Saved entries
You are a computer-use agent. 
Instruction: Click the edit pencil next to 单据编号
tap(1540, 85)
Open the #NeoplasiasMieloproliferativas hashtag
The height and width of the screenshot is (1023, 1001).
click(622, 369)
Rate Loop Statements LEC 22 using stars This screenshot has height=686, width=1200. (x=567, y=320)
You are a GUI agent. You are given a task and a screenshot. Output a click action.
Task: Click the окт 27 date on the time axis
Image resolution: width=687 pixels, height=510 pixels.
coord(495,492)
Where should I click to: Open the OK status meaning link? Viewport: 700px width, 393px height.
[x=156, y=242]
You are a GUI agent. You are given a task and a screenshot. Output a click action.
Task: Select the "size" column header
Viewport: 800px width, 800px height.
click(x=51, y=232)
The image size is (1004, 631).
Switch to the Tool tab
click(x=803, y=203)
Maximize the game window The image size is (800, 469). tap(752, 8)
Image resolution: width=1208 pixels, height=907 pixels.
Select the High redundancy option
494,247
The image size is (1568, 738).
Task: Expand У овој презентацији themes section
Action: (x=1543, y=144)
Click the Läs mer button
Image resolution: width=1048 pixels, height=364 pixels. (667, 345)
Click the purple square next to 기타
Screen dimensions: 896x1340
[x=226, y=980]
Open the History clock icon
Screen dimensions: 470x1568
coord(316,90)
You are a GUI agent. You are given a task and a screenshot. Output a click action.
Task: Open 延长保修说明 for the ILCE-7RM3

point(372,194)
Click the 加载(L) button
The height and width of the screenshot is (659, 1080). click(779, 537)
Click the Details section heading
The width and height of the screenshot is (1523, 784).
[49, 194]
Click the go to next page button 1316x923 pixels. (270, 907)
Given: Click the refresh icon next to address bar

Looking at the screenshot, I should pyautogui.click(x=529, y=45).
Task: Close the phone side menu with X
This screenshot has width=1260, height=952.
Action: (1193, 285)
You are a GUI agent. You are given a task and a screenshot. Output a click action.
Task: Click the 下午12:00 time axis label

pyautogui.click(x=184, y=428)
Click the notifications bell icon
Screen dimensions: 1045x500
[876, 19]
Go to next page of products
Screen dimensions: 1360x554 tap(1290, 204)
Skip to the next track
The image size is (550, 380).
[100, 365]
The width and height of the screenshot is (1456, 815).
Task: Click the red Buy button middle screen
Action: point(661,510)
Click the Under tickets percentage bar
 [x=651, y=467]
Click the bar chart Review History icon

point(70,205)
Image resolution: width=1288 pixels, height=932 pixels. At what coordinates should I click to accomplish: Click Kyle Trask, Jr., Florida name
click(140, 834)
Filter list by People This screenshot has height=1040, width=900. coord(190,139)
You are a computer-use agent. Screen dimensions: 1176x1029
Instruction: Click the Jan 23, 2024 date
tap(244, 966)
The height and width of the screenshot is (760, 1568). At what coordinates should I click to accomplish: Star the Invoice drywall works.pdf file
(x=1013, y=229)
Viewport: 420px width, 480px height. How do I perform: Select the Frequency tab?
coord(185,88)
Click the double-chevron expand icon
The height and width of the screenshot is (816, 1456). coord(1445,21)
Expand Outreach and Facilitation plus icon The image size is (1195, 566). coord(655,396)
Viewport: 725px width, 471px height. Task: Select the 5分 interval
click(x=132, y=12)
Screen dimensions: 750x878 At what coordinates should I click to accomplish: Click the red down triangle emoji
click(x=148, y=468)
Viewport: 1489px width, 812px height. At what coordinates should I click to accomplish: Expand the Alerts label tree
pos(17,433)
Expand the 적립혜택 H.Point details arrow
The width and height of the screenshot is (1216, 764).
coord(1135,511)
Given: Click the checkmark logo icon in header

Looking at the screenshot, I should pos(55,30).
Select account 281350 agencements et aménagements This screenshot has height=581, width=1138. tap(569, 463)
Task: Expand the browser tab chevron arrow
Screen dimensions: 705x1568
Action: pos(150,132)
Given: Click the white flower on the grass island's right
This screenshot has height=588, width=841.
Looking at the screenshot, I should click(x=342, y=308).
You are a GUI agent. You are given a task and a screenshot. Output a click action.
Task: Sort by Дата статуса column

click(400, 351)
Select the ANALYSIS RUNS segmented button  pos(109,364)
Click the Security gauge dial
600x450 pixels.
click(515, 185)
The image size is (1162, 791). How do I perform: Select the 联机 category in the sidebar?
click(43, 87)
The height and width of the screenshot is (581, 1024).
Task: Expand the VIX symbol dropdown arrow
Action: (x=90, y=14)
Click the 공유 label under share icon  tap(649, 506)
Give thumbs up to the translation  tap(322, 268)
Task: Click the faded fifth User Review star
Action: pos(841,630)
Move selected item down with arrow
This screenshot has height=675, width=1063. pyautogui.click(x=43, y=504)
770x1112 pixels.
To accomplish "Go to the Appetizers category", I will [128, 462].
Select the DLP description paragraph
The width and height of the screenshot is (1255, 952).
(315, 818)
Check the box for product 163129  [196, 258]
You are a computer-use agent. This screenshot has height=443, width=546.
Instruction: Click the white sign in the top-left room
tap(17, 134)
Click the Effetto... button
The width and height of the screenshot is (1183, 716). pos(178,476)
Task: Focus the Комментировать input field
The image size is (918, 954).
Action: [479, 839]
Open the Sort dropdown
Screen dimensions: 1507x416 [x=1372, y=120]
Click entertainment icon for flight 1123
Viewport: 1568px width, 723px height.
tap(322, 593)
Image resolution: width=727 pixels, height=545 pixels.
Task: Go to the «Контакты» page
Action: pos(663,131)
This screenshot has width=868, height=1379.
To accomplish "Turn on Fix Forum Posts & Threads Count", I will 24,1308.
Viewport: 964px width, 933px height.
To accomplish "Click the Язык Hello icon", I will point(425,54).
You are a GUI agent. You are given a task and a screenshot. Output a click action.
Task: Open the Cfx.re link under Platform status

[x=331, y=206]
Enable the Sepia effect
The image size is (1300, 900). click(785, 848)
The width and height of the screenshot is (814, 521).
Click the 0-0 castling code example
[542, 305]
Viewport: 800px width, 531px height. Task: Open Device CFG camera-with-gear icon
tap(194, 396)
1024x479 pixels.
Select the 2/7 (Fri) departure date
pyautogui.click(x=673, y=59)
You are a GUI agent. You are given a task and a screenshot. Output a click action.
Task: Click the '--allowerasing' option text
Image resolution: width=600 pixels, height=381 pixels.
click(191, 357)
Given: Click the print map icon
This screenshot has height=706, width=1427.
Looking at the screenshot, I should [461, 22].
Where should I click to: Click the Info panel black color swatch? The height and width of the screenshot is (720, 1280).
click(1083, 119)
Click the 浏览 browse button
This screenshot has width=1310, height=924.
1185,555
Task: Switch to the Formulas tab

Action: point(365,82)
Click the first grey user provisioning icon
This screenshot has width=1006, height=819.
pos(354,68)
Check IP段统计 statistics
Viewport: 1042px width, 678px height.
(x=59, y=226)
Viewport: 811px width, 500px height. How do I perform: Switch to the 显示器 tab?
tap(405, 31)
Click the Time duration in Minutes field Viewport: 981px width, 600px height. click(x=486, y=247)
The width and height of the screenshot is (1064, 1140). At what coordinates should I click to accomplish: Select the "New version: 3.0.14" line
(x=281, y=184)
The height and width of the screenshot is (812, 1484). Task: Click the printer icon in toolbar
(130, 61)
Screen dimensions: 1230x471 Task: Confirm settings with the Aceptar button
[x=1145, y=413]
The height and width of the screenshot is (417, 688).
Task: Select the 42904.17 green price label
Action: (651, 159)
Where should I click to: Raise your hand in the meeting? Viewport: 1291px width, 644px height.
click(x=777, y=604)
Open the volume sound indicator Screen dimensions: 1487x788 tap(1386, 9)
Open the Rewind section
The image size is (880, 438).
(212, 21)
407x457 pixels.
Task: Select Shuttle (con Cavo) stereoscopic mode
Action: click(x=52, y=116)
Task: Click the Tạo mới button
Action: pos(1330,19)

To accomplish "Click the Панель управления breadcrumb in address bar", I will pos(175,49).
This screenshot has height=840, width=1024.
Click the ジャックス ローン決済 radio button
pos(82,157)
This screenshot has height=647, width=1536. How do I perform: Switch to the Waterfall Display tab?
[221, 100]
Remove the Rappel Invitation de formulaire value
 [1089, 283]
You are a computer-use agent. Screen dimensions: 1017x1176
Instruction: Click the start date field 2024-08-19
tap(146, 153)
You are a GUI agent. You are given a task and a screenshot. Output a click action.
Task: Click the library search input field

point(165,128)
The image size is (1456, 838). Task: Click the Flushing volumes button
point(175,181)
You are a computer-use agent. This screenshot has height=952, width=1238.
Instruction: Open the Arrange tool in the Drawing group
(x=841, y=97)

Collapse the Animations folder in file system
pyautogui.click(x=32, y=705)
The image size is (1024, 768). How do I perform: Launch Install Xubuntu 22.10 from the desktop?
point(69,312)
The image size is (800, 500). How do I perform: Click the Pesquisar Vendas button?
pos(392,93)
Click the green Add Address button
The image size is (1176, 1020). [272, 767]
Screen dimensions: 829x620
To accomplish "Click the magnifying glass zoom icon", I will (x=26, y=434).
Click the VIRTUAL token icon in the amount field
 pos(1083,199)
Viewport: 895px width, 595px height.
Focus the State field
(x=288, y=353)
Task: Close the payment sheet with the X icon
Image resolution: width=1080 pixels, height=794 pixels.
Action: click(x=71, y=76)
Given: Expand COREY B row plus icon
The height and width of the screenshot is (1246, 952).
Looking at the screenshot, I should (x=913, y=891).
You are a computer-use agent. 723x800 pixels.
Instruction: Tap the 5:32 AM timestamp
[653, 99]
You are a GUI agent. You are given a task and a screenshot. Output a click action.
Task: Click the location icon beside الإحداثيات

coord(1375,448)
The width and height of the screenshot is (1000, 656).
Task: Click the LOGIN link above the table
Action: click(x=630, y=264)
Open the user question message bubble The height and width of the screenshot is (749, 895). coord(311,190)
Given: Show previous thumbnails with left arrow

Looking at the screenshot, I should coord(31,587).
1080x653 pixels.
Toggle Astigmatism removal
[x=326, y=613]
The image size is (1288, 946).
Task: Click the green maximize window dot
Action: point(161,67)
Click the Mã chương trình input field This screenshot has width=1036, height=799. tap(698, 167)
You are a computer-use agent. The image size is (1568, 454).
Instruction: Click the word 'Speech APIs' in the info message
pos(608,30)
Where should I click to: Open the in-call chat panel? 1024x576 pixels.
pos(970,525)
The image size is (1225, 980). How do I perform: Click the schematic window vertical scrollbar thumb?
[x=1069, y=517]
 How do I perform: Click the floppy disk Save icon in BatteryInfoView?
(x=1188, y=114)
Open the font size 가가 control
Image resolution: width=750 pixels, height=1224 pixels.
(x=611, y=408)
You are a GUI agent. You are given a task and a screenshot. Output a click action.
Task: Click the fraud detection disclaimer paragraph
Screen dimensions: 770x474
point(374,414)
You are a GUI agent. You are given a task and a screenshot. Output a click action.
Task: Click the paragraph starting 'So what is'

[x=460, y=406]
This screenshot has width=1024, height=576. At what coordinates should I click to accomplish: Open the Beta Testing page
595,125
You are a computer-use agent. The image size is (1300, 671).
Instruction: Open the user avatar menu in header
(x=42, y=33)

# THE TASK:
Up to and including the line with "Task: Click the окт 27 date on the time axis", print every line of the records from the start.

# YOUR RESPONSE:
You are a computer-use agent. 
Instruction: Click the edit pencil next to 单据编号
tap(1540, 85)
Open the #NeoplasiasMieloproliferativas hashtag
The height and width of the screenshot is (1023, 1001).
click(622, 369)
Rate Loop Statements LEC 22 using stars This screenshot has height=686, width=1200. (x=567, y=320)
You are a GUI agent. You are given a task and a screenshot. Output a click action.
Task: Click the окт 27 date on the time axis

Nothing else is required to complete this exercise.